[Information provided]

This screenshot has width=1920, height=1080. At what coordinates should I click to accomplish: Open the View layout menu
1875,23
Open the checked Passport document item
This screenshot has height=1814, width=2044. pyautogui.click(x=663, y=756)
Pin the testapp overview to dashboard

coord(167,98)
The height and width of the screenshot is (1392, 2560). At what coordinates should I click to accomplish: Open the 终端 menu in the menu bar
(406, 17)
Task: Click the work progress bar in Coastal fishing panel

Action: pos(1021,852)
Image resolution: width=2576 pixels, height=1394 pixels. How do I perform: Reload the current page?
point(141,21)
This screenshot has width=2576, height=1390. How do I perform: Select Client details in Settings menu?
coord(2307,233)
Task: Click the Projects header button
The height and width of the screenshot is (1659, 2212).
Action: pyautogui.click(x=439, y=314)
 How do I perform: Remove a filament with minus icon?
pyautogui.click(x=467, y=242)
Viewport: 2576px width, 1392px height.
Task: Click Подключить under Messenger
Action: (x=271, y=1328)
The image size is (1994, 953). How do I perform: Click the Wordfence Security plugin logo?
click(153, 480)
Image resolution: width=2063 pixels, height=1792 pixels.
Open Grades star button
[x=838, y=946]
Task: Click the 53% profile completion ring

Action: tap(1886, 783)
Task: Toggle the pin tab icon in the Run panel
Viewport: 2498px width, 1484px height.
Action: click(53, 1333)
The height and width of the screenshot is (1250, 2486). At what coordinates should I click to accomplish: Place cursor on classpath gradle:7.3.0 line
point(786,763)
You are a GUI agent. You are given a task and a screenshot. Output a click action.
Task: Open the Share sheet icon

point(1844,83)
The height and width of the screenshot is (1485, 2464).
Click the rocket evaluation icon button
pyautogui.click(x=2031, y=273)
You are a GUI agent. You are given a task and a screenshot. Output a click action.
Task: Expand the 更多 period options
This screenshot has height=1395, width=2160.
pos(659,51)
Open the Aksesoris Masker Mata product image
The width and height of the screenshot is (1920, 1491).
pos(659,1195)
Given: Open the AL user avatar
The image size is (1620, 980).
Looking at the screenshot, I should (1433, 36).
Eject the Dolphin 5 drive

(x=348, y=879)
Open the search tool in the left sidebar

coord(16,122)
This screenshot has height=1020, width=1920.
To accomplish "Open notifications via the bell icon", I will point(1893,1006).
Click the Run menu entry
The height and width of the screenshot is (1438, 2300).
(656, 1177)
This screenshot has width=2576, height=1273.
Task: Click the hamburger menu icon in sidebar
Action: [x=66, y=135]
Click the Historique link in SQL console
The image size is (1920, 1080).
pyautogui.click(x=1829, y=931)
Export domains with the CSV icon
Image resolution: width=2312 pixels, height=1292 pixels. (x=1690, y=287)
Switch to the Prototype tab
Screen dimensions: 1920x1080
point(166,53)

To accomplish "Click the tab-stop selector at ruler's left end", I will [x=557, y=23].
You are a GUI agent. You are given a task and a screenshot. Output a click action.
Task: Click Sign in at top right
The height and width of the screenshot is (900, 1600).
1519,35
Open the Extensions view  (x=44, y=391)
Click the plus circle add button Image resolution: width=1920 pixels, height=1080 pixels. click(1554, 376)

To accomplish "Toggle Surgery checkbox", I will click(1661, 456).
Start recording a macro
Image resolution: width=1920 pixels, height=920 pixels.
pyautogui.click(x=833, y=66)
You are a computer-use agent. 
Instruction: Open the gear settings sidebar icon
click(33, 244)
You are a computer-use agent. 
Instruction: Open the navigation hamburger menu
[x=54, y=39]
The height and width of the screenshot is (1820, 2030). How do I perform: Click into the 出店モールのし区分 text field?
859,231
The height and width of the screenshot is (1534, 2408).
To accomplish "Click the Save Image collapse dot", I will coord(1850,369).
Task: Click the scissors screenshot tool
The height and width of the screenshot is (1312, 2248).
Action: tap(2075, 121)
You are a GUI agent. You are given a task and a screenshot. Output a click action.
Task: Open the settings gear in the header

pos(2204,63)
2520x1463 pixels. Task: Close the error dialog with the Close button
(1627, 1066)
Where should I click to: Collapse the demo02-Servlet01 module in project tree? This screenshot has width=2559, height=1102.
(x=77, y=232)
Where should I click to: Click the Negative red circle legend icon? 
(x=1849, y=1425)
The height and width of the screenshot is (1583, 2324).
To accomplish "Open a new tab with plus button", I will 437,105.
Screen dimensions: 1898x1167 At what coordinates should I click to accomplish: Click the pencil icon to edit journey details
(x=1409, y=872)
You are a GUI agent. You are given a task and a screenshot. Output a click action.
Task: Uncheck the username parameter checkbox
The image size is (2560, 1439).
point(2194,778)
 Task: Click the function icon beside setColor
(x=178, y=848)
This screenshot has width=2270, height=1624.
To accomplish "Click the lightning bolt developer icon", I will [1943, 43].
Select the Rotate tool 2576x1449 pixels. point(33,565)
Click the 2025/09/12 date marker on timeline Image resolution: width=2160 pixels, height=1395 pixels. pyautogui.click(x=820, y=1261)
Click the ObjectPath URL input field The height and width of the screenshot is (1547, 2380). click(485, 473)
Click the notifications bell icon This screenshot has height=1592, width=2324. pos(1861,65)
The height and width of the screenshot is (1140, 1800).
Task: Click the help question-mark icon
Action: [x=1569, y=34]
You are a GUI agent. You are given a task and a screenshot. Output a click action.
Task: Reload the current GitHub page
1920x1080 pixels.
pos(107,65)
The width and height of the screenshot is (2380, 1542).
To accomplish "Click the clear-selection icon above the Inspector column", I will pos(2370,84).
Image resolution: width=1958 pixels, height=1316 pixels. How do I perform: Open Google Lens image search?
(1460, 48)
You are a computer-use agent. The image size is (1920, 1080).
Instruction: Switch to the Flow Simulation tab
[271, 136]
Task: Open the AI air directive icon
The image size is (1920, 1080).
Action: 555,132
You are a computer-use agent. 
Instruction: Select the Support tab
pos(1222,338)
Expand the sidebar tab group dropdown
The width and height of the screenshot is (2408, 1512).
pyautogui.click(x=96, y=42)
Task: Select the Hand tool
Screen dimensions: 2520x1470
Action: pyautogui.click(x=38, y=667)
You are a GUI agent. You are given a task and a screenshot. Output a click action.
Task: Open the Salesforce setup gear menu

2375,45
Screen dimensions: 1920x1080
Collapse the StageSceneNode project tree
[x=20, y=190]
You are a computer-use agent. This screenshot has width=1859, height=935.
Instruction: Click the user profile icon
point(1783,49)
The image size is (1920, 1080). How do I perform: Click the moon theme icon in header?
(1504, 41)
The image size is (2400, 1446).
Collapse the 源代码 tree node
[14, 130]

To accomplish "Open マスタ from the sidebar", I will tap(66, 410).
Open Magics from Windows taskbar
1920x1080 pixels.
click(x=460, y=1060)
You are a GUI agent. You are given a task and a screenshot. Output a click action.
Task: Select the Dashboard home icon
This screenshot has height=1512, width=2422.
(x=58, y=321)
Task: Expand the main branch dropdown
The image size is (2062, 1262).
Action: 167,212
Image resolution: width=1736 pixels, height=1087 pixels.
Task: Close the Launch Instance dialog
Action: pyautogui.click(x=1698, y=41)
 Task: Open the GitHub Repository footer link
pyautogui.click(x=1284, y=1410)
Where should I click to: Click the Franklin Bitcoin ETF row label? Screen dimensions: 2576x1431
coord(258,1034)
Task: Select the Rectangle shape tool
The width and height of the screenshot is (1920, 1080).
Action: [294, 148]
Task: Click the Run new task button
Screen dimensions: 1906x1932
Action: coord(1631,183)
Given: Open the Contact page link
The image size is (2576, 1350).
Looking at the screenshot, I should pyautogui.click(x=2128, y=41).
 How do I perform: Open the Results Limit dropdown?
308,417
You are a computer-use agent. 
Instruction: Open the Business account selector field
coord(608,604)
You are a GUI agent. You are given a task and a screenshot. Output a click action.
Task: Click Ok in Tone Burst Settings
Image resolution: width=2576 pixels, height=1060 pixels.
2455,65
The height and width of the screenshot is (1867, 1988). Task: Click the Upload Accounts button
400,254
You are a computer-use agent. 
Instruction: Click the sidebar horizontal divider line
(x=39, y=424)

[/Information provided]

» Goal of the exercise
Only lines with the word "Expand" are wanted; pull each of them from the records.

» Task result
Task: Expand the 更多 period options
Expand the sidebar tab group dropdown
Task: Expand the main branch dropdown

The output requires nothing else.